Hacker News new | ask | show | jobs
by ReaLNero 2162 days ago
Dumb question: is there a x_chromosome.txt with the sequence in order? Why do geneticists not talk about it this way?
3 comments

There is! You can find the current "agreed upon" human genome reference segmented by chromosome here: https://hgdownload.soe.ucsc.edu/goldenPath/hg38/chromosomes/. (It's not the assembly that's described in the article here.)

People do talk about the genome and its elements using the location by chromosome number and range like you'd describe an index in a string.

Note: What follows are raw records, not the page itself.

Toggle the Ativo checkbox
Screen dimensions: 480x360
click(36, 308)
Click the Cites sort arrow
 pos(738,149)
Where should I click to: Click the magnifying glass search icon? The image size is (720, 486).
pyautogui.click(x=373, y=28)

There has even been special notation developed to do so [1]. However, it depends on _how_ you're looking at biology.

I think an analogy would be: you can describe all code as machine code, but when there are higher level abstractions you wouldn't choose to do so.

[1]: https://en.wikipedia.org/wiki/Locus_(genetics)

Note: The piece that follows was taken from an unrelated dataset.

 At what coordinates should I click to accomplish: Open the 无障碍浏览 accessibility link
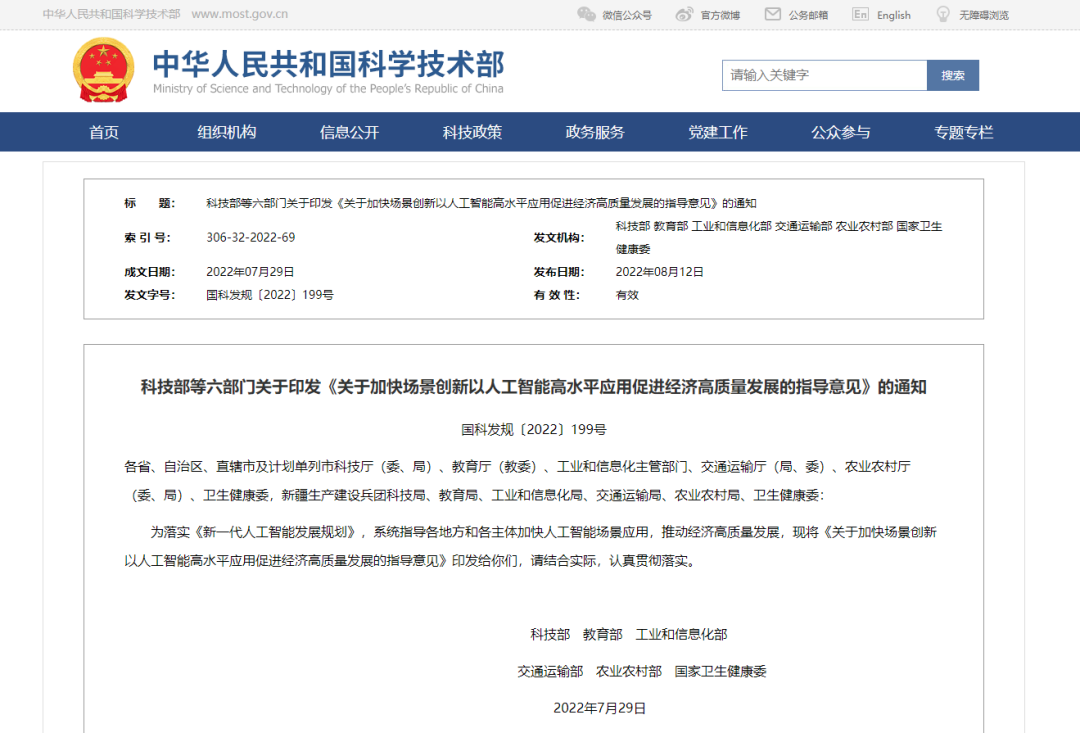coord(984,15)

It’s a good question. The answer is no, before this study we didn’t have a gapless “x_chromosome.txt”. We did have 97% of it, but there were parts that were missing here and there. In fact, because the answer is no - which admittedly probably seems wild - this work is very important.

Now, there are much more sophisticated answers, and downstream points to be made about graph genomes instead of a reference, etc (which would also get to your point about why geneticists don’t talk about it this way). But, that’s a broader scope.

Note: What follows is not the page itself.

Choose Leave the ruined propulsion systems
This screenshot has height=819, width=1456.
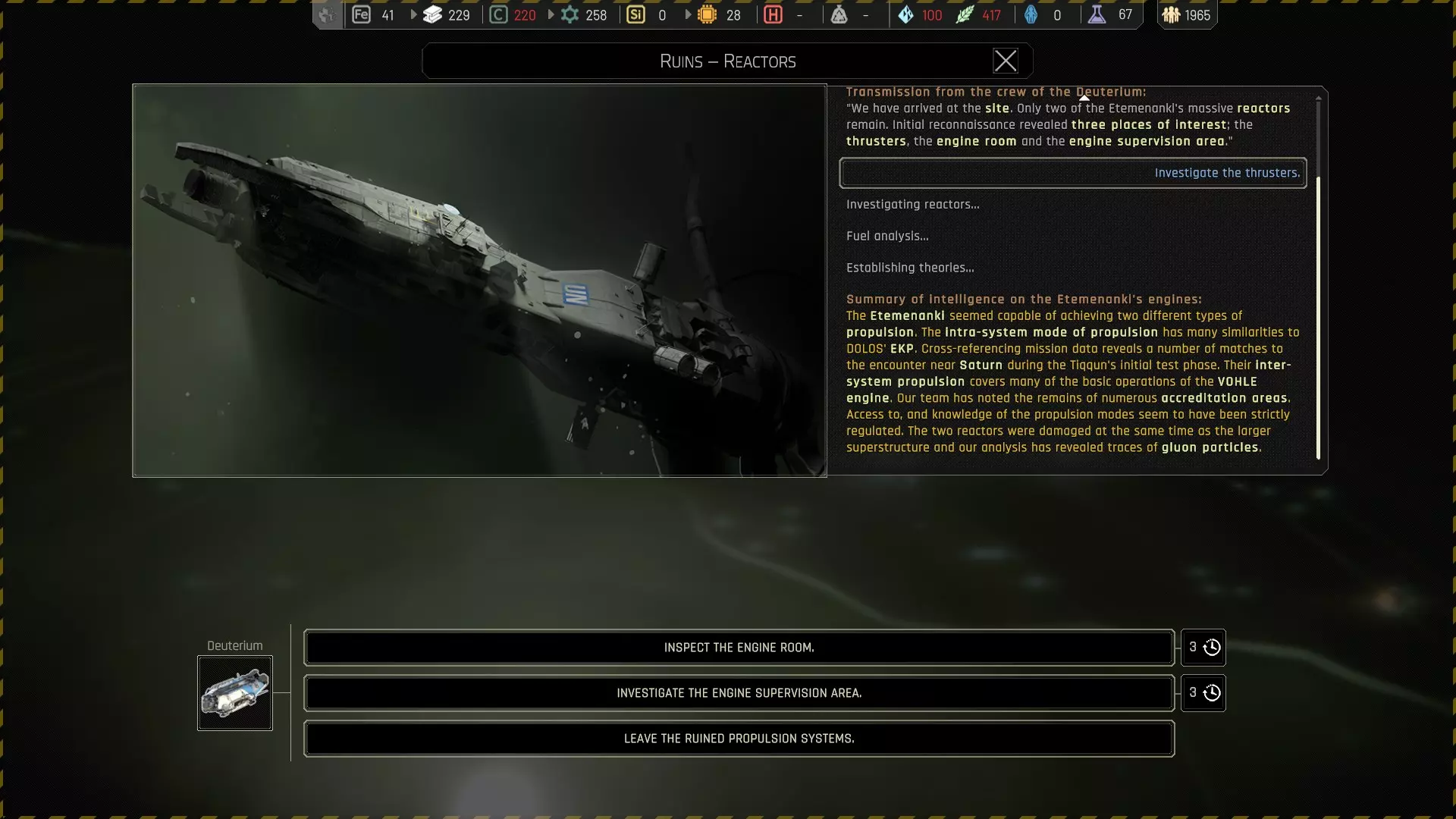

At a certain level of abstraction, we can treat it that way and it is good enough for many use cases. In biological and physical reality, no.

Each human started with between 1 and 5 copies of the X chromosome. Those copies are different in various ways. Many of the differences are single nucleotide variation, identical in a region but with a single letter changed. There are also tandem repeats where there might be a CAG sequence that occurs one or dozens of times. (Counting the number of repeats like this is often used for DNA fingerprinting.) There is also ample larger-scale structural variation, which includes whole regions of the genome present present or absent in one copy or another, or maybe copied multiple times in a row, or moved in from another chromosome, or reversed.

Complicated enough? On top of that you have to add the fact that there are trillions of cells in each human and in those trillions of cells you will have many slightly different copies of the original 1 to 5 X chromosomes from when that human was a single-cell organism. You will definitely have changes at the ends of the chromosomes, the telomeres, as they are made up of variable tandem repeats. You'll also have single nucleotide mutations, and if you're unlucky, bigger changes. On some chromosomes (not chromosome X), there's also V(D)J recombination, where our immune "memory" is actually encoded in changes to genome sequence in particular cells. Cancer or a pre-cancerous syndrome will increase the frequency and severity of these changes.

If you want to sequence a whole chromosome you have to contend with the fact that the most accurate methods for sequencing generally give you reads of 1000 nucleotides or less each and you have to assemble them together. People liken the problem to putting together a jigsaw puzzle, but it's not like assembling a jigsaw puzzle from a single box. It's more like taking hundreds of boxes of supposedly the same jigsaw puzzle (but in reality some small changes that make things fit together not quite right), dumping them all in a pile, randomly removing a bunch of them, and then trying to figure out how everything fits together. Also there are many parts of this puzzle with identical artwork and that fit together identically! Good luck!

Scientists have been applying a lot of ingenuity to this puzzle for decades and getting a whole chromosome assembly like this is a big milestone.